Dans cette étude nous nous intéressons aux passifs en latin (Ernout & Thomas, 1953) et en kurde sorani (Thackston, 2006; McCarus, 1958), langue iranienne occidentale majoritairement parlée en Irak, en Turquie, en Iran et en Syrie (Haig, 2010). Ces deux langues possèdent des formes pour lesquelles les voix active et passive sont morphologiquement marquées. À l’aide d’arguments autant sémantiques que liés à la structure des paradigmes, nous montrons que les passifs du latin et du sorani (Walther, 2011c; Walther, 2011a) peuvent être analysés comme des cas de dérivation. Les arguments sémantiques s’appuient essentiellement sur imprédictibilité du sens des formes passives à partir des formes actives correspondantes, ce qui constitue une caractéristique propre à la morphologie constructionnelle (Boyé, 2011). Cette imprédictibilité est illustrée pour le latin par (Kiparsky, 2005) et par des données de (McCarus, 1958) pour le sorani.

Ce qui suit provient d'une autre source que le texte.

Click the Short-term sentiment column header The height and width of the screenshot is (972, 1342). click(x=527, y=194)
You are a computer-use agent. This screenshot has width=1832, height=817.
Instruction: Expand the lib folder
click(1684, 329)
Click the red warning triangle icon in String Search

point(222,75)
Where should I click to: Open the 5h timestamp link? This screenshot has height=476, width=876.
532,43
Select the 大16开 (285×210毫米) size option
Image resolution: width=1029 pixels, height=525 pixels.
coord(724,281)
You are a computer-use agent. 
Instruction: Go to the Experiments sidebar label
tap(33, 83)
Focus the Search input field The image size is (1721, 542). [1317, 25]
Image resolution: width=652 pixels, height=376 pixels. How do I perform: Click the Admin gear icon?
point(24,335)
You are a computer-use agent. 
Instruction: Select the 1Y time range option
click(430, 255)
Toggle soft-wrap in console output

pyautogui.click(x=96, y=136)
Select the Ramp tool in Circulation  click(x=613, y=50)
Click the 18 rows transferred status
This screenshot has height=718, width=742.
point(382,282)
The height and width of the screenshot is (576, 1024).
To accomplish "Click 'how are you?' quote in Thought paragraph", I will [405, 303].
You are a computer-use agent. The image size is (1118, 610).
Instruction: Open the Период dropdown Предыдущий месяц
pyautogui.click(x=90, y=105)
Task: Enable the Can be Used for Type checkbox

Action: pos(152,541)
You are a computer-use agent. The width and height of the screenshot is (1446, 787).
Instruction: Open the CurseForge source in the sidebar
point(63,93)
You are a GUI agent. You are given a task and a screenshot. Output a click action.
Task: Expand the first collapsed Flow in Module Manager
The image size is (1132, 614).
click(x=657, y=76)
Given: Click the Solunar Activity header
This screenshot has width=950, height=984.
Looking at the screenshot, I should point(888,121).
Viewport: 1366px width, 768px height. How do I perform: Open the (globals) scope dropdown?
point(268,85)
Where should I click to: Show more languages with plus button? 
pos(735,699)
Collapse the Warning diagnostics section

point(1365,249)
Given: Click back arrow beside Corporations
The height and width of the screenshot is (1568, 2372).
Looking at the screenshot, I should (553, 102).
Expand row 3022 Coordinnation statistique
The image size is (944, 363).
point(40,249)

Les arguments de structure des paradigmes s’appuient d’avantage sur une réanalyse des verbes dits déponents en latin. Pour modéliser cette réanalyse et la forme des paradigmes observables, nous utilisons un nouveau modèle entièrement formalisé de la morphologie flexionnelle et de l’interface morphologie-lexique (Walther, 2011b). Nous montrons que les déponents latins sont en fait des verbes hétéroclites et que les verbes passifs non “déponents” doivent être traités comme lexèmes majoritaire- ment dérivés des verbes actifs correspondants. Pour le sorani, nous nous appuyons par ailleurs sur des données originales supplémentaires (Walther, 2011a). Nous montrons que les propriétés des marques personnelles clitiques du kurde sorani (Bonami & Samvelian, 2008; Walther, 2011d) s’expliquent plus aisément si l’on admet une analyse dérivationnelle de la passivation en sorani.